# What Is The Best Sump Design??



## Vinoy Thomas (Jan 4, 2013)

Hey Guys,

So I picked up the perfect sump dimensions for my tank.

36" X 12.5" X 12.5"

Problem is, what to do now?

There are SOOOOO many sump designs out there...

I want to do it right the first time so I'm looking for some suggestions/opinions.

I'd love to get some pics of sumps under larger tanks (around 90G). This could be a great resource for others as well if everyone could *post some pics* plus their experiences; what they would do better, what you wouldn't have done, etc.

One big question for me.

Refugium or nah? If yes, how big should the refugium be (considering the dimensions I'm working with)?

Also a biggie for me, I can't stand bubbles!! What design would be best to combat microbubbles/diffuse?

Looking forward to some great designs!!,
Vinoy


----------



## wtac (Mar 17, 2006)

I would follow this basic design.

When it comes to micro-bubbles, it comes down to how much water is flowing through the sump, baffle height, baffle spacing, skimmer and how everything (return and drain) is plumbed together. For a 90gal, you are looking at 3-5x turnover rate, so @270-450gph going through, micro-bubbles should not be an issue.

Using the design linked, the refugium section should be at least 12" wide and min of 200gph going through it. Accounting for head loss and flow diversion, the pump should have ~700-750gph at the head height of your system.

You can keep the flow linear (Incoming-refugium*-skimmer*-return pump) for your sized system. As mentioned, I do prefer to use the Monaco-Jeaubert NNR in a refugium and it can easily handle the higher flow rate in the mentioned linear flow configuration.

*position can be switched

JM2C/E


----------



## Vinoy Thomas (Jan 4, 2013)

Hey Wilson,


Thanks for the reply.



I've looked at Melev's designs but I'm not looking for something basic... Like what I mean is when I'm going to remodel the sump I'd like to make it the best I possibly can.

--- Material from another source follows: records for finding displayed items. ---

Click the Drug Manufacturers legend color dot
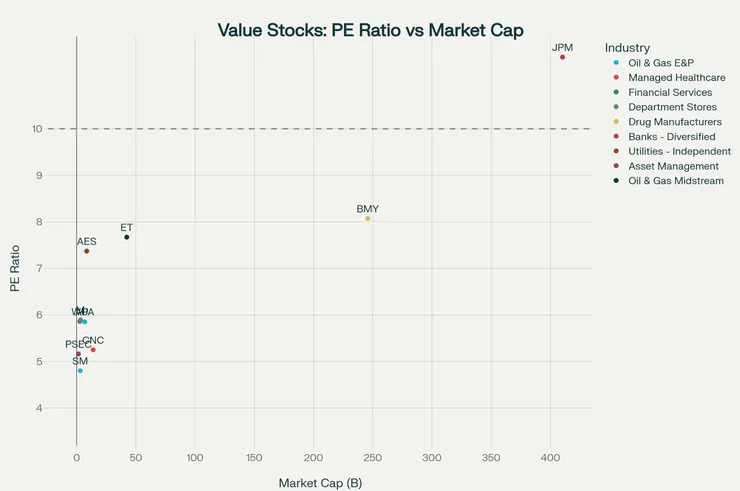740x491 pixels. (x=616, y=122)
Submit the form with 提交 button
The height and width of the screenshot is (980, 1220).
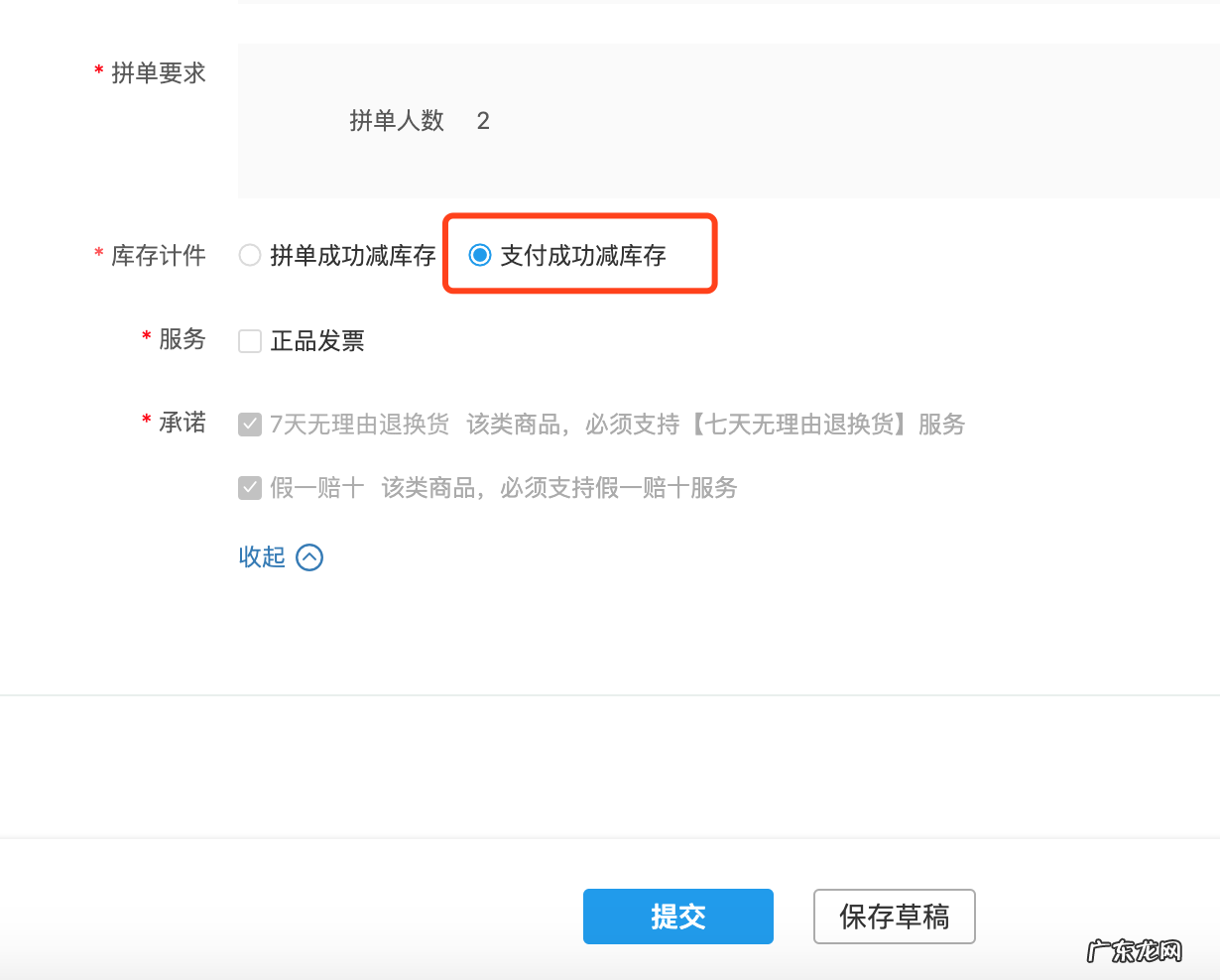[x=677, y=916]
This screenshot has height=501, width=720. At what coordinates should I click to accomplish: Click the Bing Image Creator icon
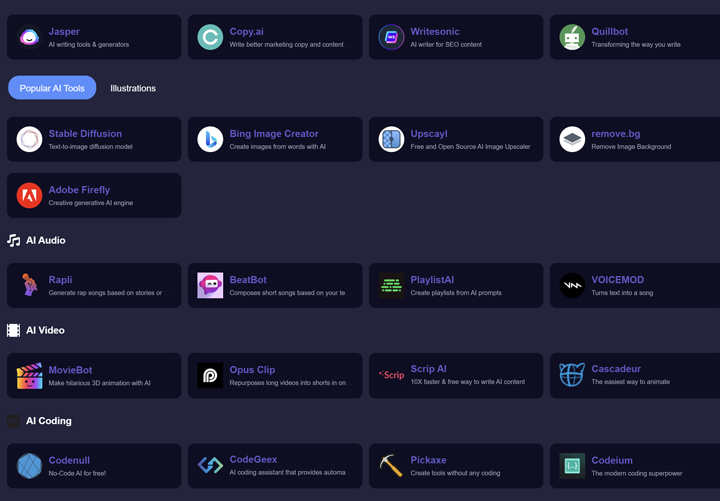(210, 139)
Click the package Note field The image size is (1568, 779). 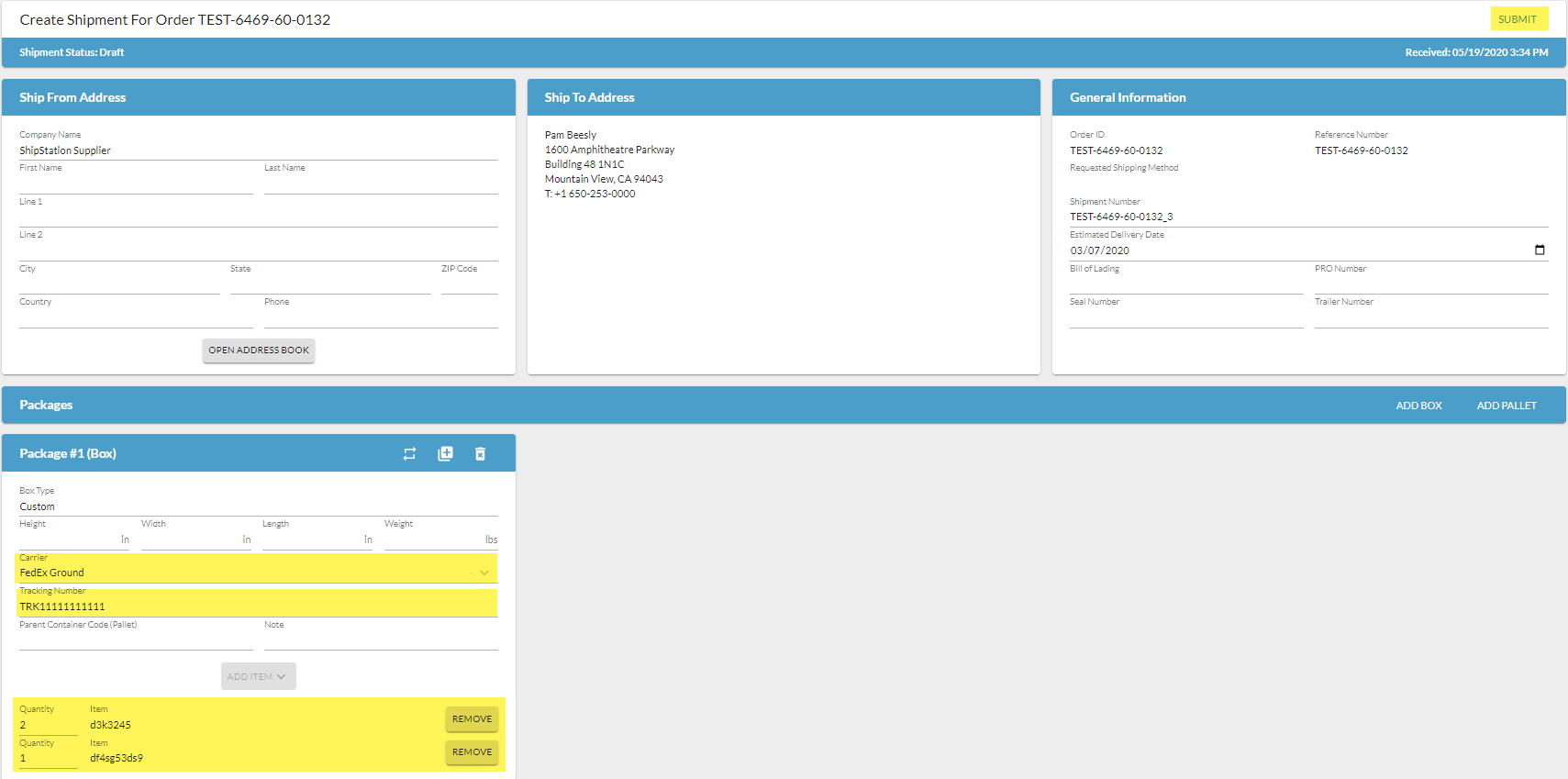tap(380, 640)
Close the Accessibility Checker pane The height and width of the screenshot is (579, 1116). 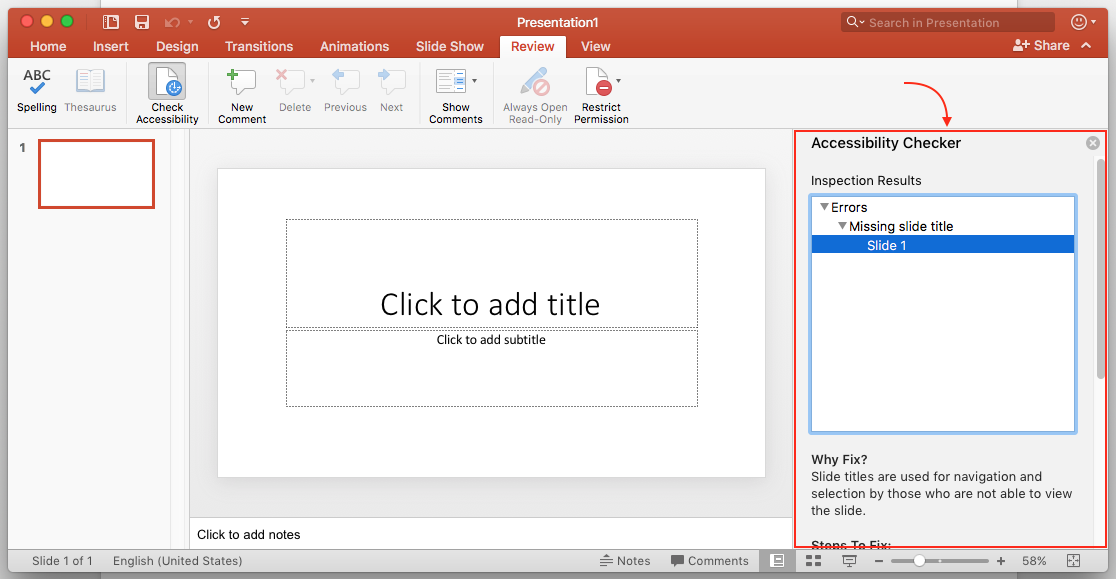tap(1093, 143)
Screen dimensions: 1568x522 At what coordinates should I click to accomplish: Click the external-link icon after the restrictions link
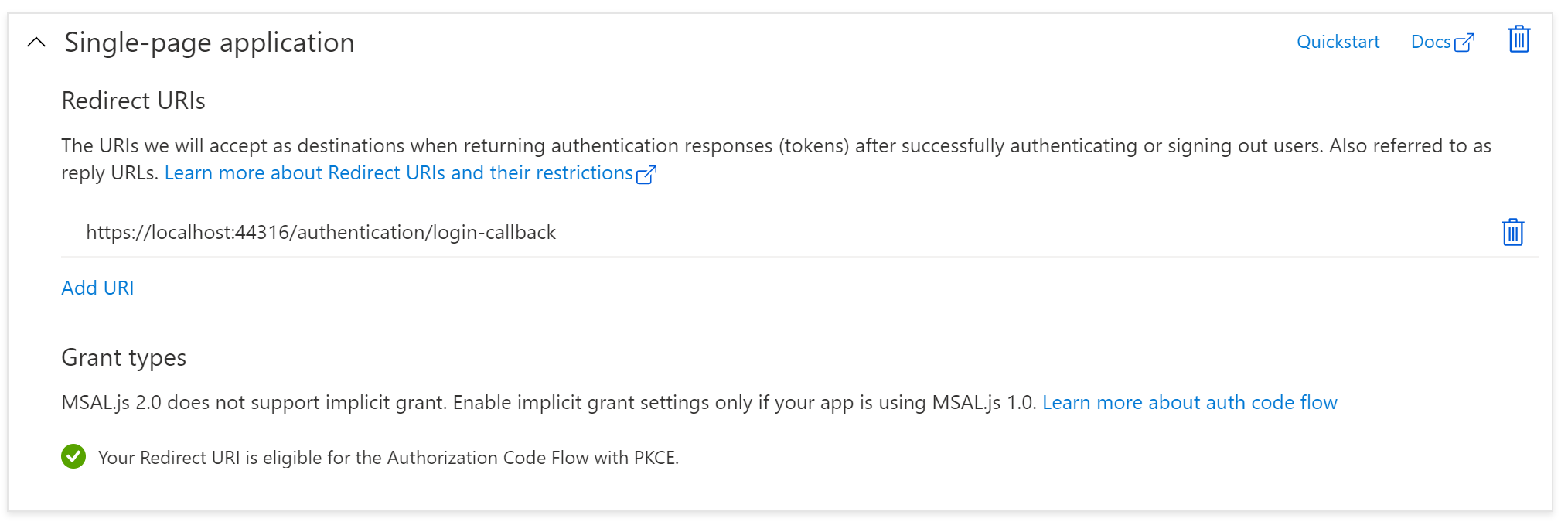(646, 173)
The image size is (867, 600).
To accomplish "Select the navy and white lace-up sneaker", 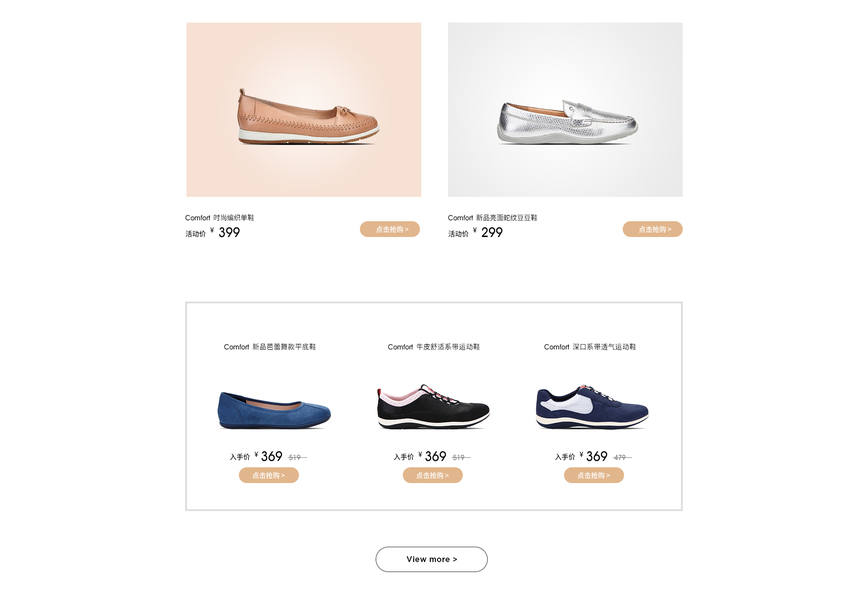I will [592, 408].
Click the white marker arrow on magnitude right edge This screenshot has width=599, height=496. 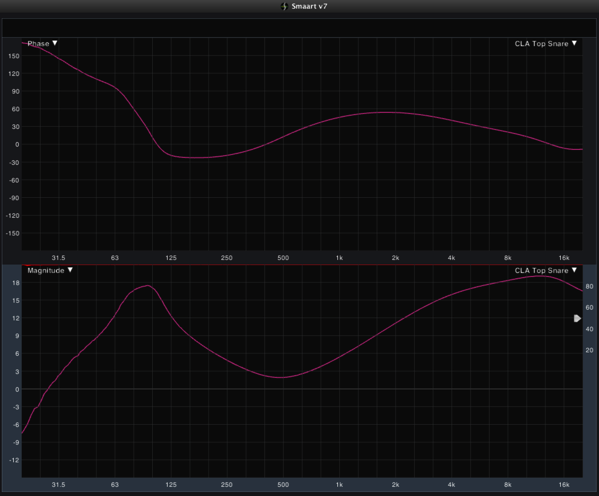577,318
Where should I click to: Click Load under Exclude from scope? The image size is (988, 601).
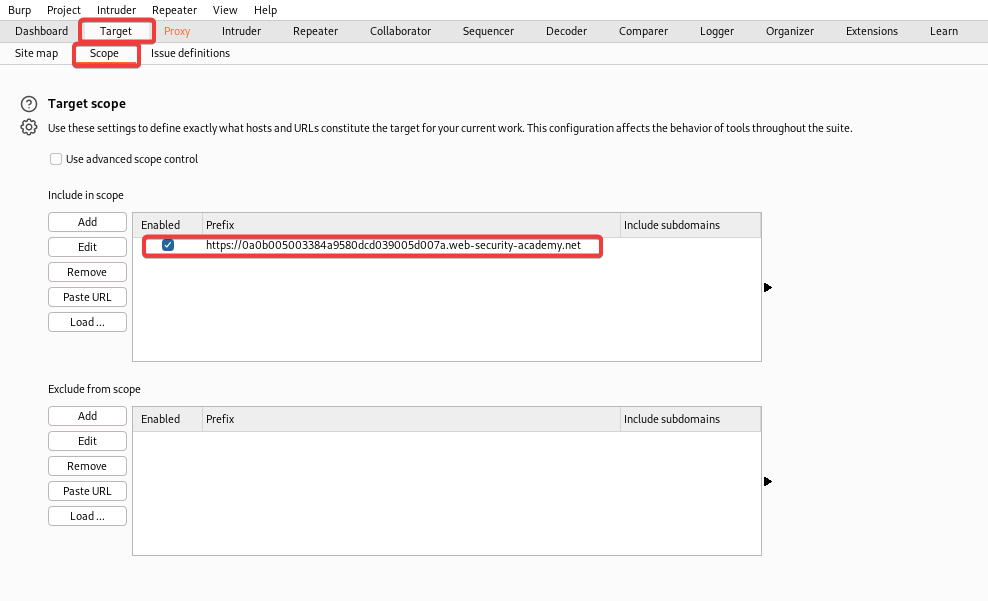pos(87,516)
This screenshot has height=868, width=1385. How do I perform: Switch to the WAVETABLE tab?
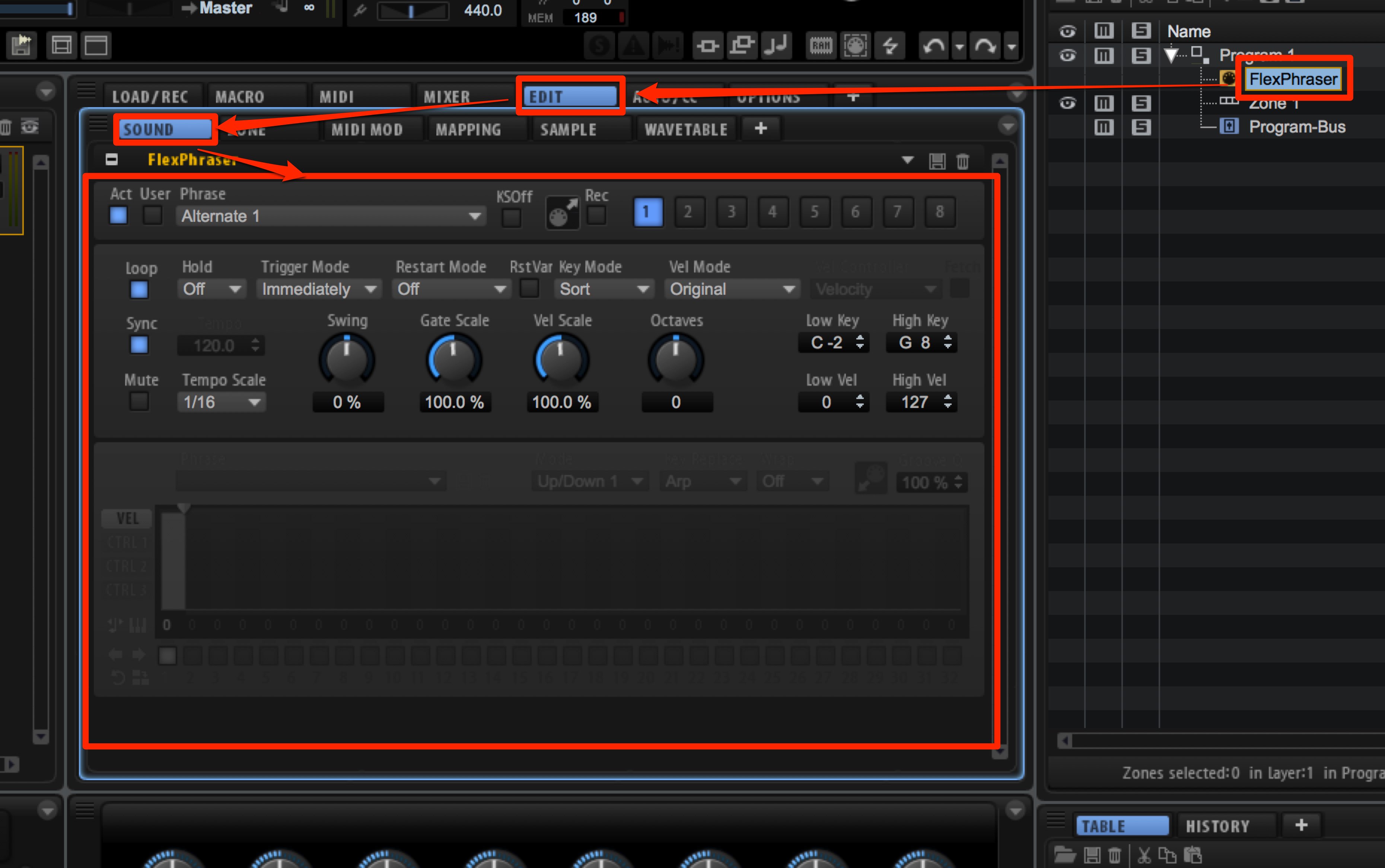685,130
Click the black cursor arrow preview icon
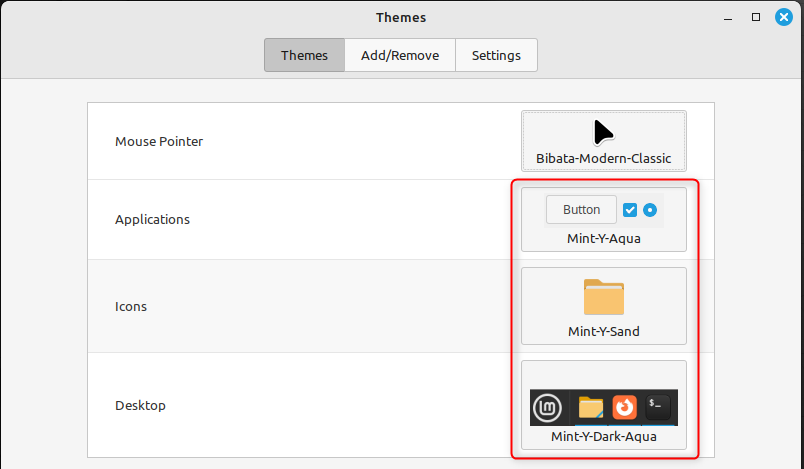Viewport: 804px width, 469px height. [x=603, y=133]
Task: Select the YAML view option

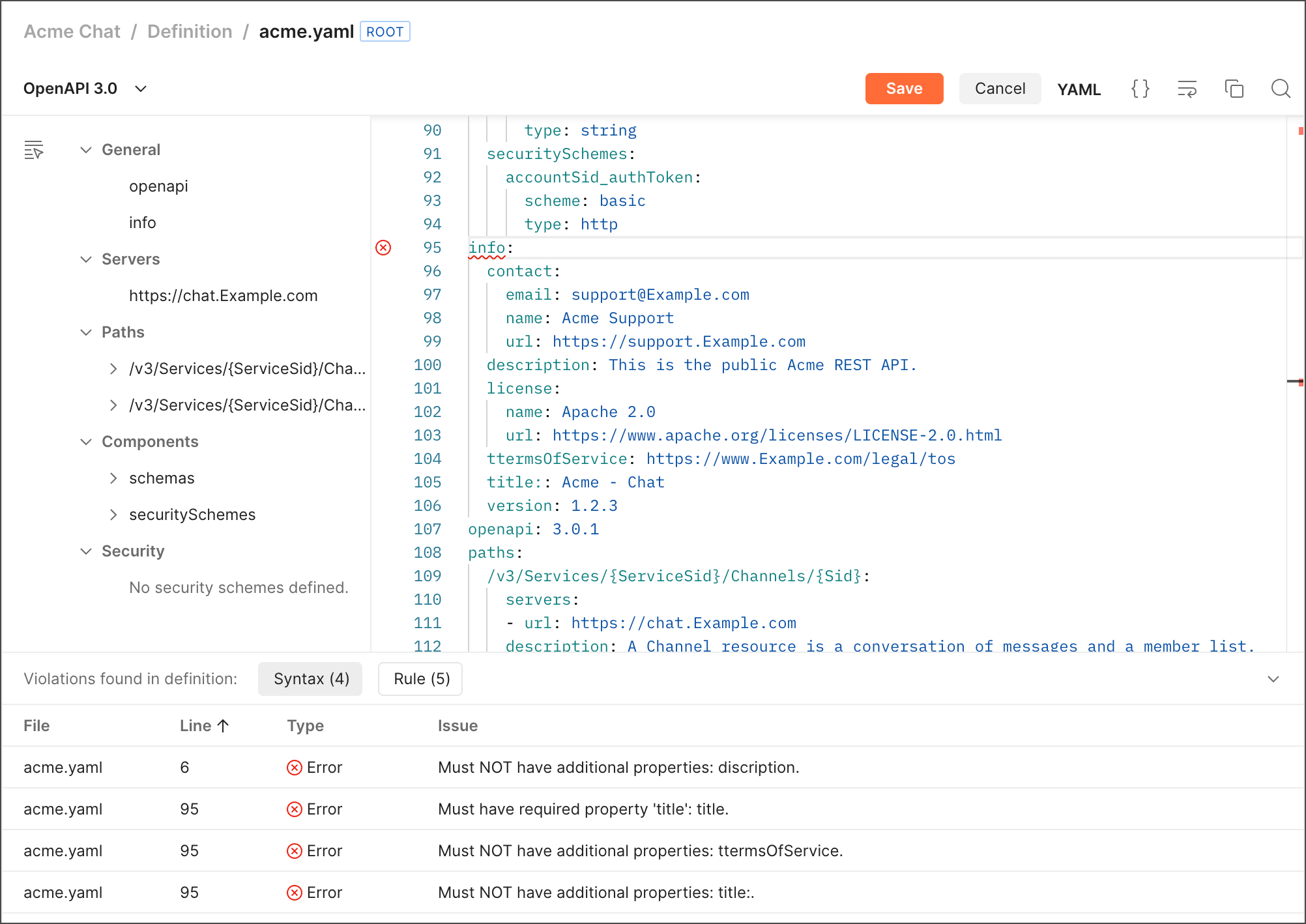Action: click(x=1079, y=89)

What I'm finding regarding the Monaco NNR method is that many are saying it's an out dated method... On top of that, opinions are quite mixed regarding the merits of running a system such as that.



I really want to see pictures of sump designs some of the guys here are running as well as pictures of their tank. I think that will be super helpful.


----------



## PaulF757 (Dec 9, 2013)

Vinoy Thomas said:


> Hey William,
> 
> Thanks for the reply.
> 
> ...


Follow my thread and my sump design is there. It's modelled after melevs reef, pretty simple.


----------



## Vinoy Thomas (Jan 4, 2013)

Hey thanks for the reply Paul.

I looked at a bunch of designs and picked up a few things from everywhere. 

I'll post pics soon of the progress.

I've got a question before I put in all the baffles.

1. How should the bubble trap arrangement be? I plan on having four baffles in my bubble trap. Should it be : "over-under-over-under" or "under-over-under-over"


Thanks in advance!,
Vinoy


Sent from my iPhone using Tapatalk


----------



## dc_addict (Mar 14, 2013)

I think the design of my sump is pretty cool and different than most. Take a look at my build thread to see it, but I made the entire front the refugees and have the slimmer and return section hidden behind it. This is good if you plan on displaying your refugees and sump as it looks much nicer.


----------



## Mikeylikes (Nov 22, 2013)

Vinoy Thomas said:


> 1. How should the bubble trap arrangement be? I plan on having four baffles in my bubble trap. Should it be : "over-under-over-under" or "under-over-under-over"
> 
> Thanks in advance!,
> Vinoy
> ...


should always be over-under-over otherwise you will not get any skimming/turnover of the water surface in the sump and a build up of gunk will occur.


----------